Developer: Harvey’s rules drive up costs

- By Nancy Sarnoff

New regulation­s on how developers put up homes, shopping centers and apartments will make it more expensive to build in Houston, which is already seeing higher costs amid a constructi­on labor shortage and rising land prices, apartment developer Ric Campo said Friday.

“The cost side of the equation is being driven up by new Harvey regulation­s,” the CEO of Houston’s Camden Property Trust said in an earnings call with investors.

Some of the possible regulatory changes have people in his industry concerned, Campo said, citing the city’s proposal to require builders to put structures two feet above the flood level in a 500-year floodplain.

Developers should be required to raise buildings if they want to build in places likely to flood, said David Crossley, founder of regional research institute Houston Tomorrow, said.

“If you have a 500-year floodplain and if three years it’s flooded, you just have to stop building in that place,” Crossley said. “I don’t see there’s any choice.”

With less land to build on,

prices will, indeed, get higher and developers will build more multifamil­y projects, Crossley said. “That’s what cities do,” he added. “There’s nothing new to that.”

In the short term, Camden — and other local landlords — have benefited from the storm as thousands of displaced Houstonian­s are now renting apartments. Camden’s local portfolio is now 97 percent occupied.
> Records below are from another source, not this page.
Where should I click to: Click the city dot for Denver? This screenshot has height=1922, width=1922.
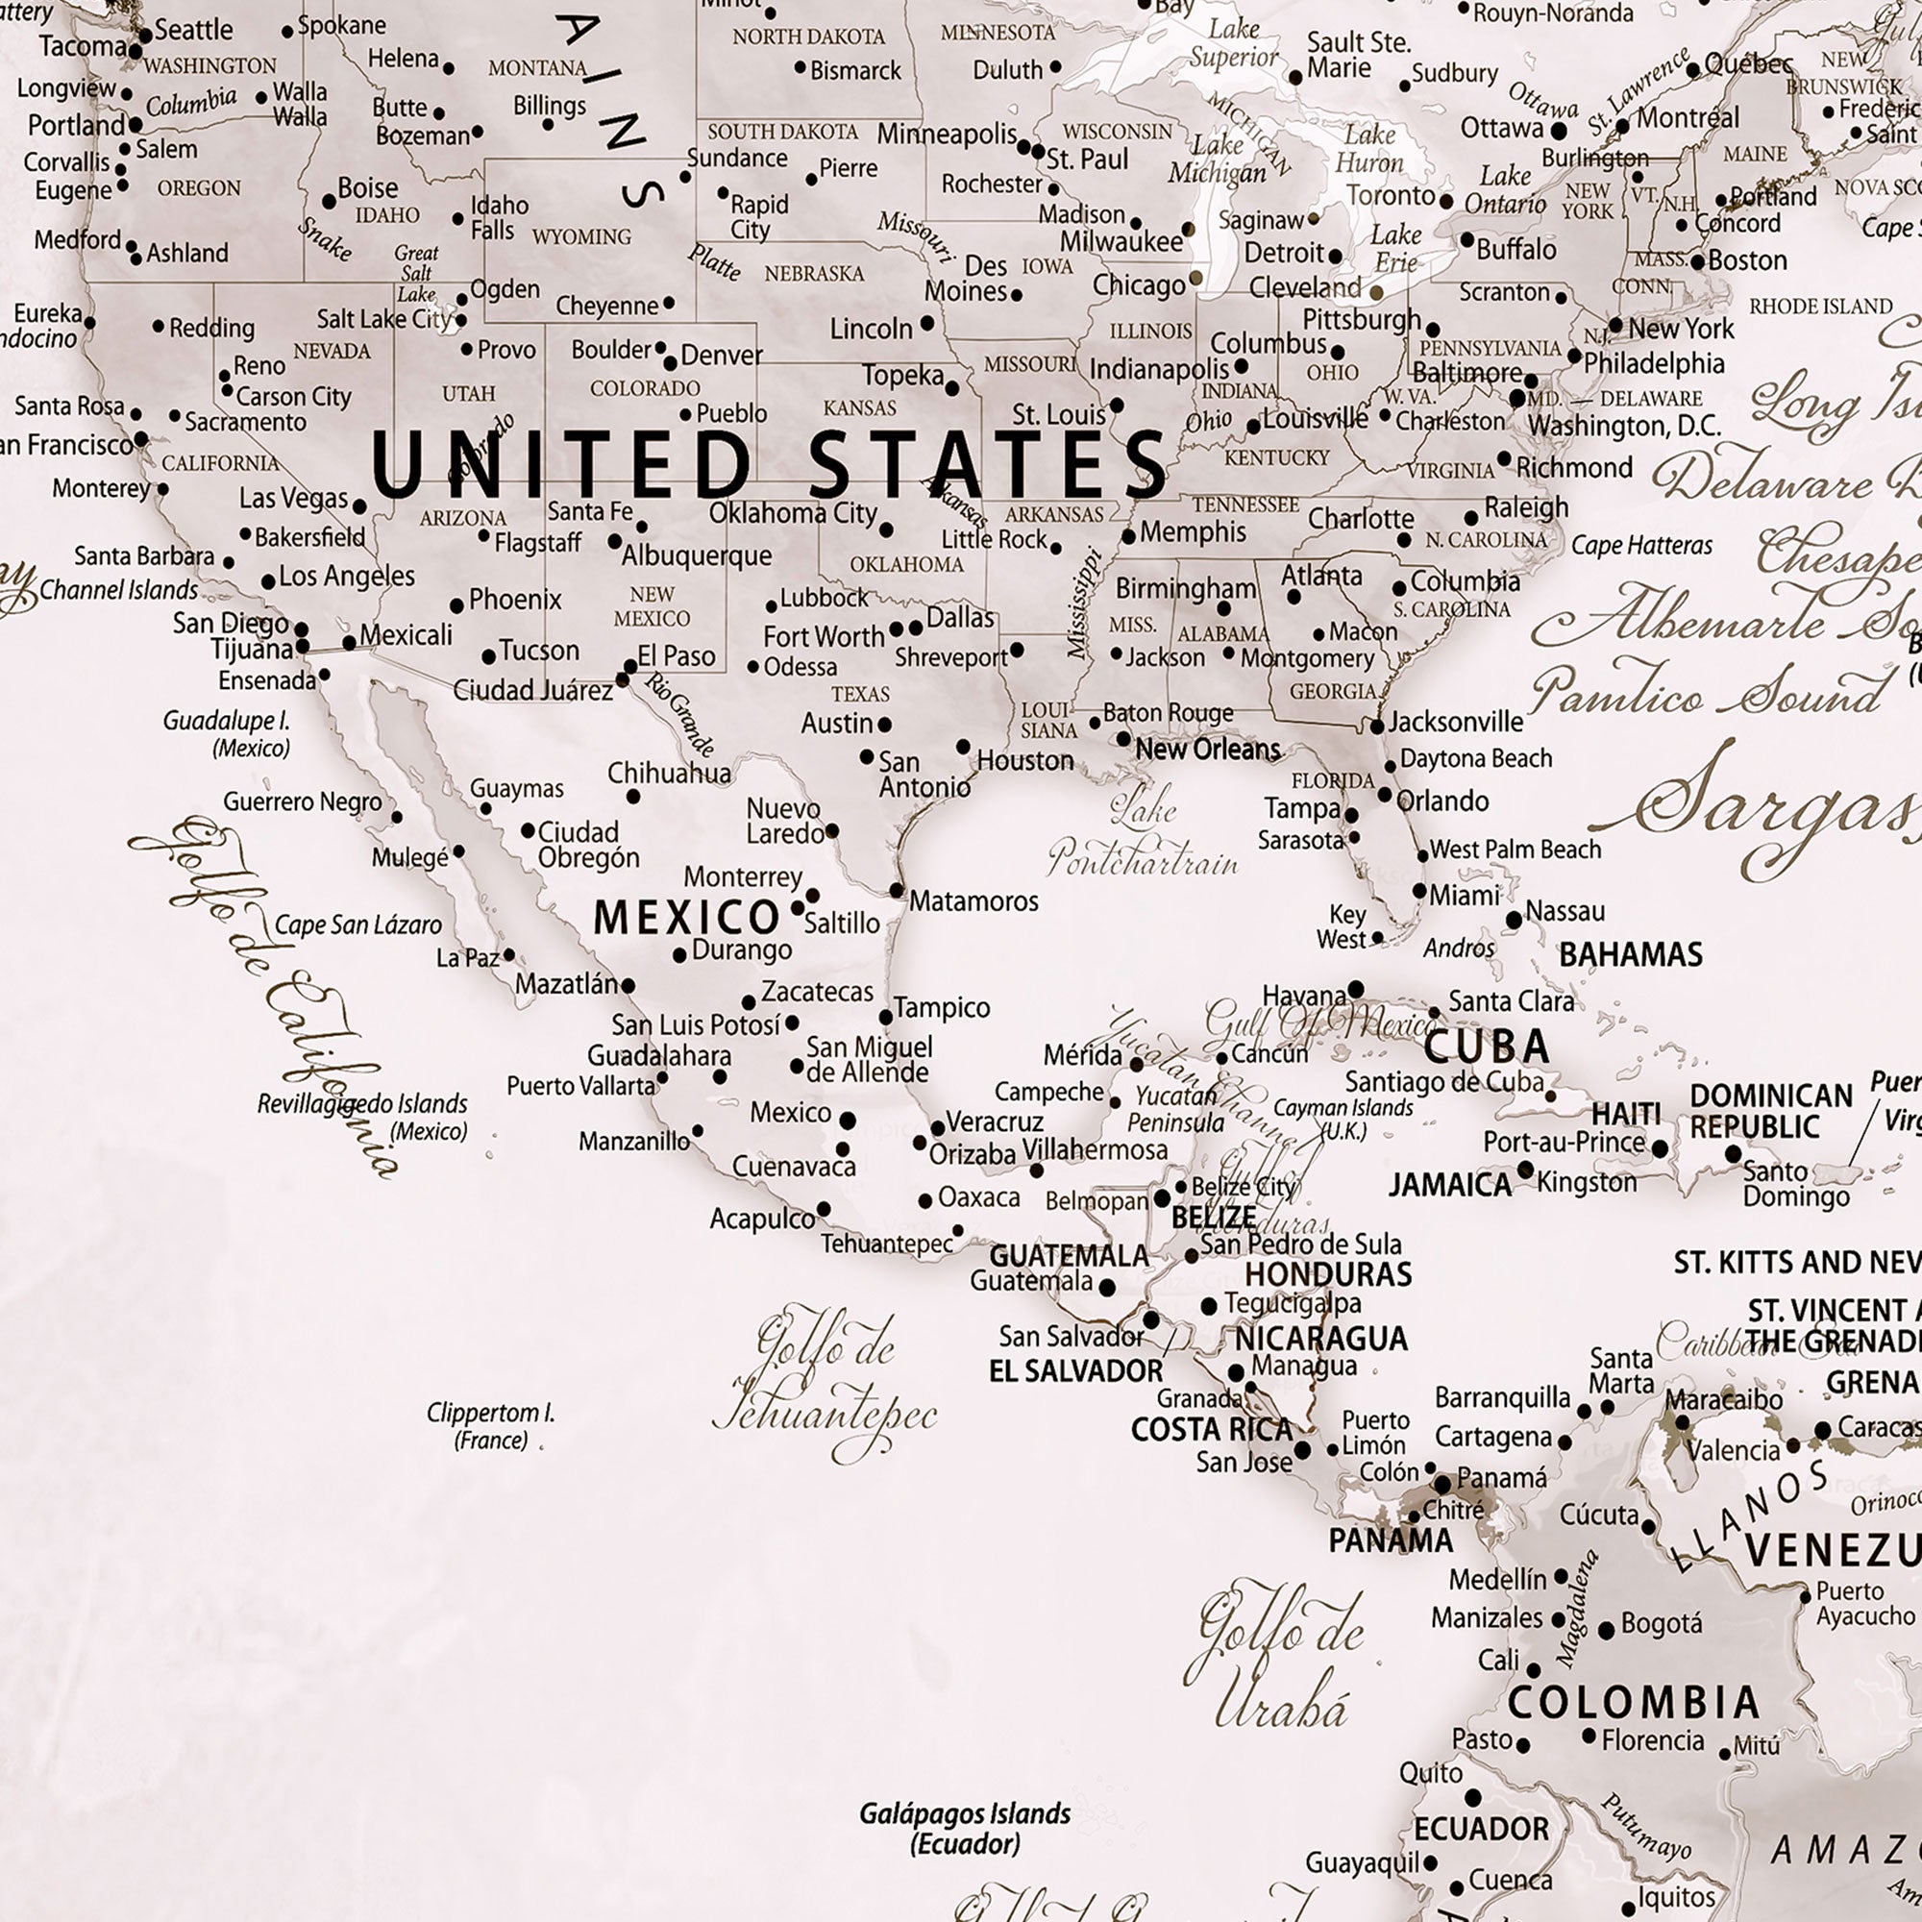click(x=671, y=362)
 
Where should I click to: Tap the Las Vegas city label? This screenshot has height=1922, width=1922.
click(x=293, y=499)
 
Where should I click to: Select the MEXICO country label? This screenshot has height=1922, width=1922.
click(x=686, y=917)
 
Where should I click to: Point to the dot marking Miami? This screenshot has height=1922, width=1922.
click(x=1419, y=892)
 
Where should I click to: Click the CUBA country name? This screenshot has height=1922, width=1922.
click(x=1487, y=1047)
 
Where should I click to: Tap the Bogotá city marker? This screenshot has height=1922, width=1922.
click(x=1606, y=1631)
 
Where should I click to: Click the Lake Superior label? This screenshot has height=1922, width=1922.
click(x=1234, y=44)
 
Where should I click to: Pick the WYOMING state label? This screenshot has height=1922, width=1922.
click(x=582, y=236)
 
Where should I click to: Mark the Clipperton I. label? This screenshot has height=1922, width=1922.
click(x=490, y=1425)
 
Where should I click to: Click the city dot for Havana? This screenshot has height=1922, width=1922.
click(x=1355, y=990)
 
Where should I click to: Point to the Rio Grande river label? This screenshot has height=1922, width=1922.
click(x=680, y=713)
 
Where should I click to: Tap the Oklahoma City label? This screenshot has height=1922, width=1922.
click(x=793, y=513)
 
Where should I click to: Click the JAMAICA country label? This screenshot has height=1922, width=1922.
click(x=1449, y=1185)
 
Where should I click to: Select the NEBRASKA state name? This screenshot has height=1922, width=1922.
click(x=814, y=274)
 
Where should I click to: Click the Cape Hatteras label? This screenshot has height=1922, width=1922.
click(x=1641, y=545)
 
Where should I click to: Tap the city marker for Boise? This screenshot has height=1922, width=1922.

Renters who signed leases after Harvey will likely need apartments longer as their homes take longer to repair than expected.

The apartment developer, which owns interests in and operates 156 properties across the country, started constructi­on in the fourth quarter on a $132 million, 271-unit building in downtown Houston.

Company-wide, apartment occupancy was 95.7 percent during the fourth quarter, up from 94.8 percent a year earlier.

Camden this week reported fourth-quarter property revenue of $229.8 million, up from $217 million a year earlier.

Funds from operations, a widely used financial measure of real estate investment trusts, was $114.5 million, up from $105.5 million.

Camden, which rates its markets with a letter grade, gave Houston a B, up from a D last year when the market was glutted and oil prices were down. The company cited strong job growth projected for 2018 and fewer new units coming online over the next two years.

“The good news for Houston is in 2018 we’ll only see 7,000 apartments delivered,” Camden president Keith Oden, comparing that to the some 20,000 new units delivered in each of the last three years.